▶ **Excerpt provided**:
Something to be glad of

Is there not some golden mean between Kentucky Fried Chicken and chewing on raw vegetables?

Elvira Lindo

What do you think of when you're hungry? Most likely you think of something your mother had ready for you when you came home from school. In my day we still thought of chickpeas and noodle soup, which were later displaced by hamburgers.

These memories remain intact, although when you are feeling peckish and walk past an appetizing bar, the power of real food smells prevails over those of memory, and you will eat anything. More so, in an American city where fast food smells haunt the air, and though your reason knows it is junk, your stomach may well prevail. The smells and flavors of this low-quality food are designed to turn adults into children, and suck them in like the pied piper of Hamelin. Many are the scientists at the service of the firms that make pre-cooked foods, snacks, soft drinks and similar industrial offal, to add the magic substances that make them actually addictive. Among these, one is particularly perverse: the one aimed at preventing satiety in the consumer, who wants more.

▶ **Dataset content**:
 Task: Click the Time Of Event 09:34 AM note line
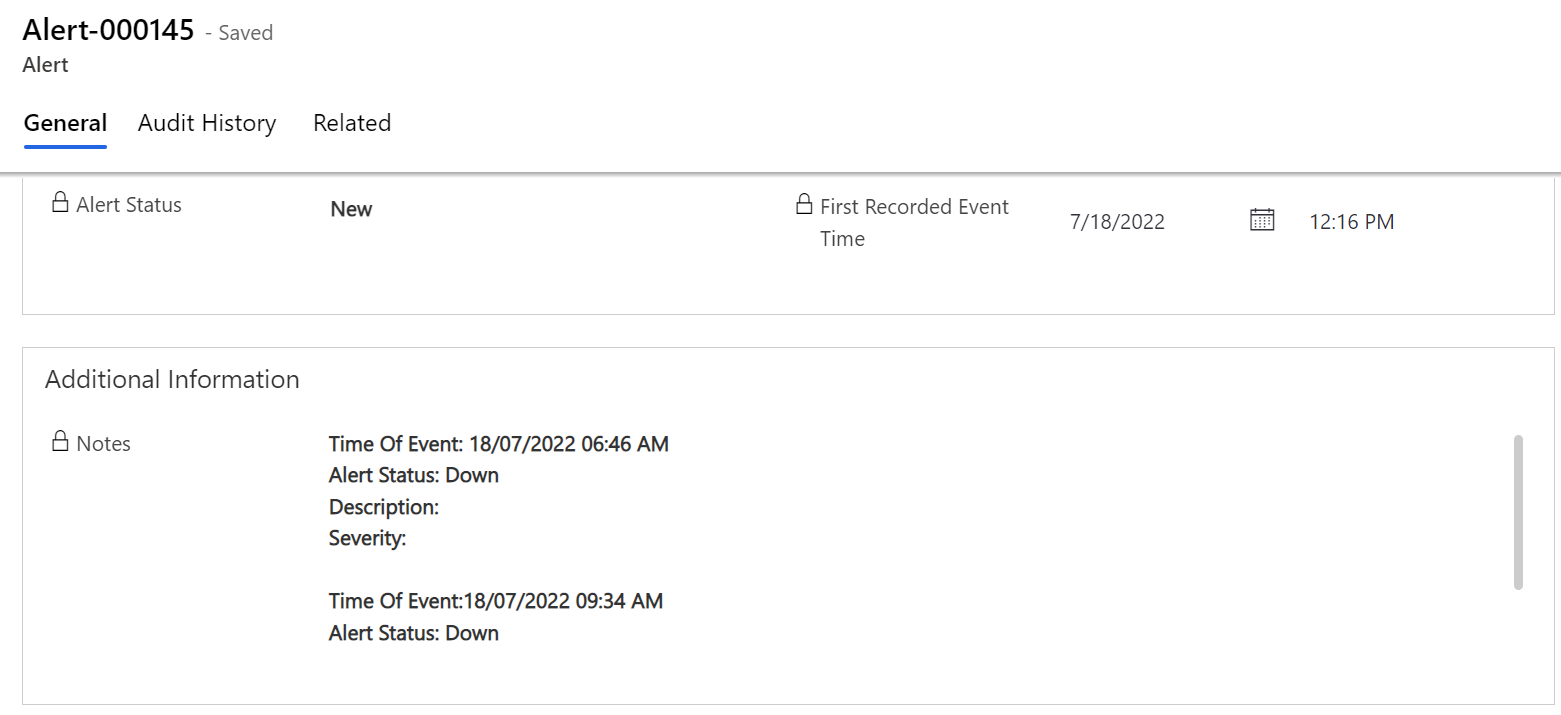click(496, 601)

▶ **Using the information**:
a: From the excerpt on food and hunger, list the kinds of products named as made by the firms that employ scientists.
b: Copy the excerpt on food and hunger verbatim from "What do you" up to and including "displaced by hamburgers.".
Rely solely on the excerpt on food and hunger when responding.

▶ **Solution set**:
a: pre-cooked foods, snacks, soft drinks

b:
What do you think of when you're hungry? Most likely you think of something your mother had ready for you when you came home from school. In my day we still thought of chickpeas and noodle soup, which were later displaced by hamburgers.